*TASK DETAILS*:
Below are the records; return every line from the one that contains "Task: Open the middle screenshot thumbnail" to the last, exactly, skipping the pictures.

*DATASET CONTENT*:
☆ ☆ ☆ ☆ ☆

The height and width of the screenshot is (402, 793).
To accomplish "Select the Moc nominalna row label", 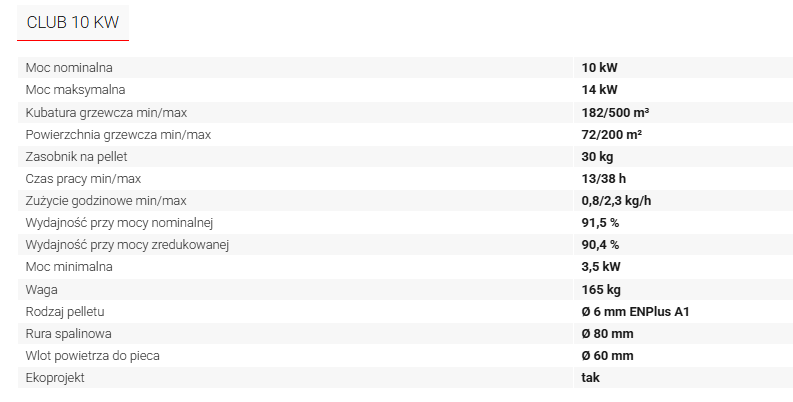I will [x=69, y=68].
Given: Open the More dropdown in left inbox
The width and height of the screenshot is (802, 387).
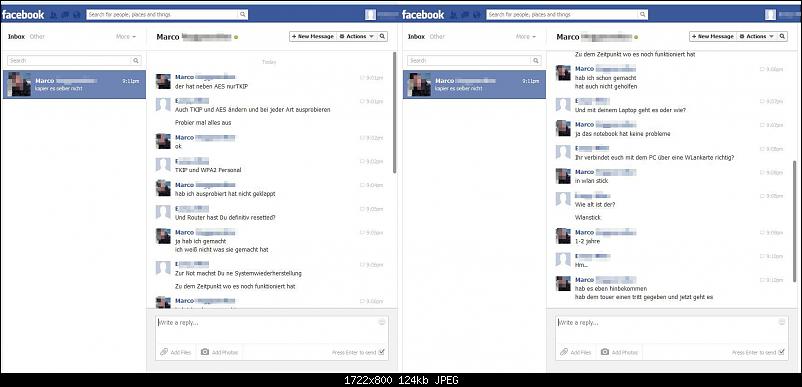Looking at the screenshot, I should coord(126,37).
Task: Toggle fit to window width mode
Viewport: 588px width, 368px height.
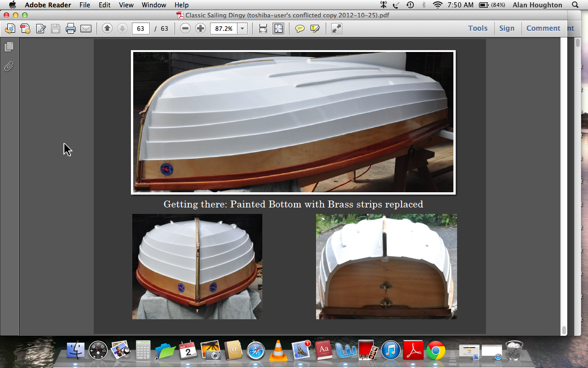Action: click(x=263, y=29)
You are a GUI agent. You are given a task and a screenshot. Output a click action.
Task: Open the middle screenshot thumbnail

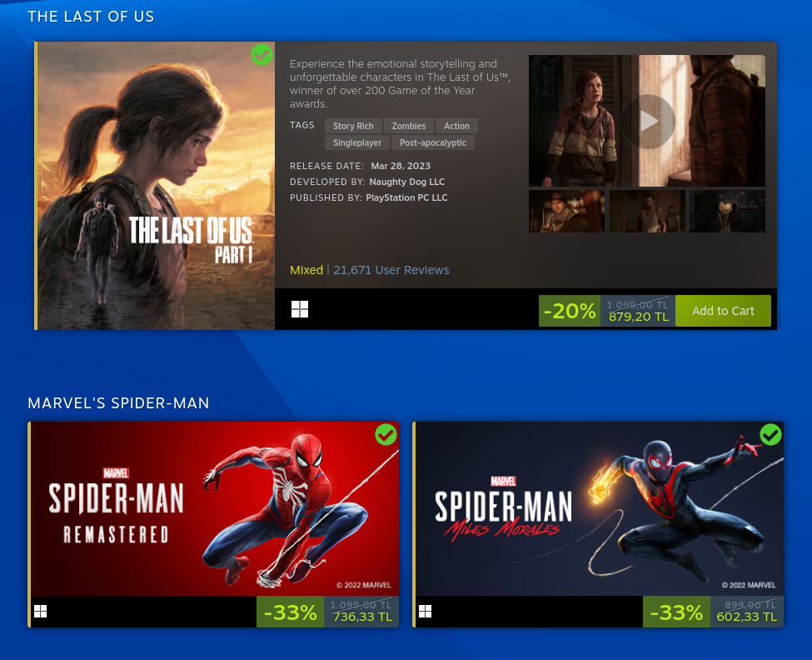(x=647, y=212)

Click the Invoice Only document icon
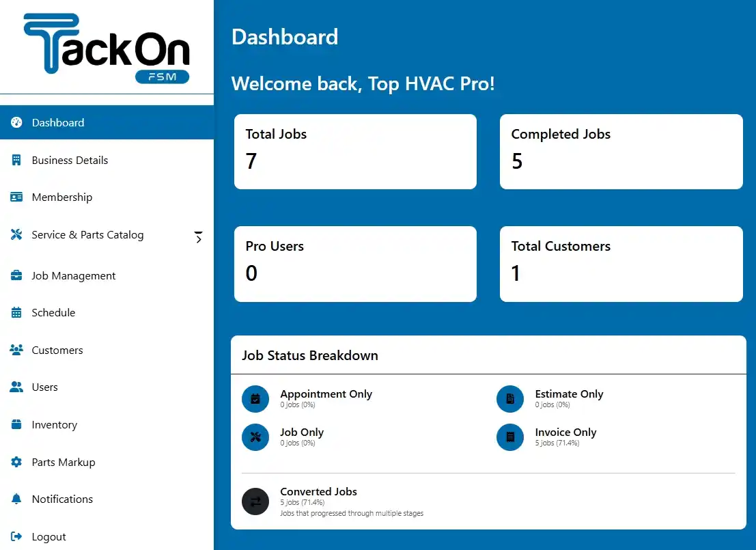(x=510, y=437)
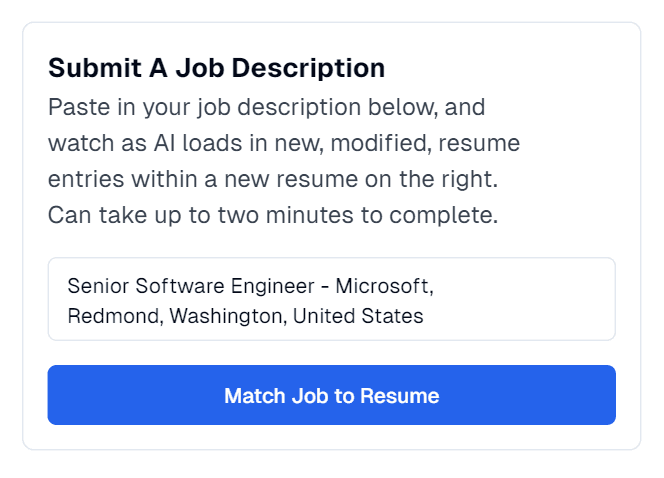664x478 pixels.
Task: Click the first line of text in the input
Action: (x=249, y=286)
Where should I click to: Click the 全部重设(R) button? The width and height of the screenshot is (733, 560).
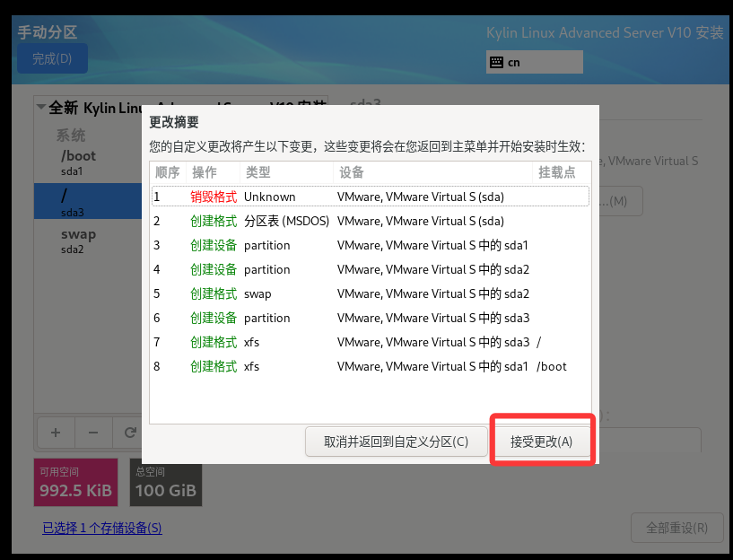[x=676, y=528]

☆ ☆ ☆ ☆ ☆

*RESPONSE BOX*:
Task: Open the middle screenshot thumbnail

(x=647, y=212)

Click the Invoice Only document icon
(x=510, y=437)
664x478 pixels.
Task: Click the first line of text in the input
Action: (x=249, y=286)
Where should I click to: Click the 全部重设(R) button? The width and height of the screenshot is (733, 560).
[x=676, y=528]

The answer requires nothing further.